If we define $$\ v=\lVert \overrightarrow v(t) \rVert$$
Then the tangential and normal components of acceleration are given by,
$$\ a_T = v'= \frac{\overrightarrow r\ '(t)\ \cdot \overrightarrow r\ ''(t)}{\lVert\overrightarrow r\ '(t)\rVert} \ \ \ \ and\ \ \ \ \ \ a_N=kv^2 = \frac{\lVert \overrightarrow r\ '(t)\ \times \overrightarrow r\ ''(t)\rVert}{\lVert \overrightarrow r\ '(t)\rVert }$$
Where k is the curvature and $\overrightarrow T(t)$ is unit tangent vector given by $$\ k= \frac{\lVert \overrightarrow T\ '(t)\rVert}{\lVert \overrightarrow r\ '(t)\rVert}\ \ \ \ \ \ \overrightarrow T(t)=\frac{\overrightarrow r\ '(t)}{\lVert\overrightarrow r\ '(t)\rVert}$$
Where do these equations come from? Why are they defined in terms of the speed $\ v=\lVert\overrightarrow v(t)\rVert$? is there a geometric interpretation of this definition?
edit: I'm still a little confused, but this is what I have gathered thus far.

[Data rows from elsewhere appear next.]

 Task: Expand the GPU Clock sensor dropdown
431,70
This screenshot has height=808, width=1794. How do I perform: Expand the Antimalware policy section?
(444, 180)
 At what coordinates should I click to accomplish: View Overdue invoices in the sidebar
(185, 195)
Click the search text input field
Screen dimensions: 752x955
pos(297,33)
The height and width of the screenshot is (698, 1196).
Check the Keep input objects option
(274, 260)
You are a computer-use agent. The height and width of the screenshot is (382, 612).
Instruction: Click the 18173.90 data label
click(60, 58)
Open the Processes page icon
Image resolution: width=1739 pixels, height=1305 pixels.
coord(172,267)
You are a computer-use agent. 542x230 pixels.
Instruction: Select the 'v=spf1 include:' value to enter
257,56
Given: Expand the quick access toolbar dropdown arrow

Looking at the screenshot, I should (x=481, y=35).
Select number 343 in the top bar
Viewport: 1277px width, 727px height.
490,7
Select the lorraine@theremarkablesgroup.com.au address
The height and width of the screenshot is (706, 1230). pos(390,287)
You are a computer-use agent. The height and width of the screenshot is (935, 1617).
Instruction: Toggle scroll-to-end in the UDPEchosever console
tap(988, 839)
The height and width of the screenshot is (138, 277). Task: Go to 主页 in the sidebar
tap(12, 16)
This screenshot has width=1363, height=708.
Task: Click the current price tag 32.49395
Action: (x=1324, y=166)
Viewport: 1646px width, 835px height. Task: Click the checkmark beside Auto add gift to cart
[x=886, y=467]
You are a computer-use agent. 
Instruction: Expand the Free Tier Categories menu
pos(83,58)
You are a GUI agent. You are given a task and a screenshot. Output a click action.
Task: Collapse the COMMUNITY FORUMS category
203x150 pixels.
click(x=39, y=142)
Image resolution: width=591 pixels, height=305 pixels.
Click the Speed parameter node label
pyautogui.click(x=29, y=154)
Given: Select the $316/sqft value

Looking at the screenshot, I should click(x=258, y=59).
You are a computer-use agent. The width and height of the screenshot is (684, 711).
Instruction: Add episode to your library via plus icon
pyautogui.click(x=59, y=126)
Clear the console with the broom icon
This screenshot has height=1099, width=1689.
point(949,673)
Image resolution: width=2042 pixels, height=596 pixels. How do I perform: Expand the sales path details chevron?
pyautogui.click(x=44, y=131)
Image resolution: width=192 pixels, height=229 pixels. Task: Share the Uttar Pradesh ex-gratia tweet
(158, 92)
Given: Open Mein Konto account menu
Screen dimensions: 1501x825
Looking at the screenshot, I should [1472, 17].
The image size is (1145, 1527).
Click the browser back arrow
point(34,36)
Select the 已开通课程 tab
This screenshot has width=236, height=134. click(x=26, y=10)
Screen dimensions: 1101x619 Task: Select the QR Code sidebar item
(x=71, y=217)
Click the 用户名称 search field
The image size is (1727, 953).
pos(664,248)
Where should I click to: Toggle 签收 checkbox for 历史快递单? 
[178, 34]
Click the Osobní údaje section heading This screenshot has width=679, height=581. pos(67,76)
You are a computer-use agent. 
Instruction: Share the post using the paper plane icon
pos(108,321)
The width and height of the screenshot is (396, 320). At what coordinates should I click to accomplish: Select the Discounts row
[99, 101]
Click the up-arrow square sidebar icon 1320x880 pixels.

The acceleration vector $\overrightarrow a$ is a non-zero vector so it can be represented as a linear combination of $\overrightarrow T$ and $\overrightarrow N$ such that $\overrightarrow a$ lies in the plane formed by $\overrightarrow T$ and $\overrightarrow N$. Therefore, $\overrightarrow a$ can also be represented as the sum of the projection of $\overrightarrow a$ onto $\overrightarrow T$ and the projection of $\overrightarrow a $ onto $\overrightarrow N$.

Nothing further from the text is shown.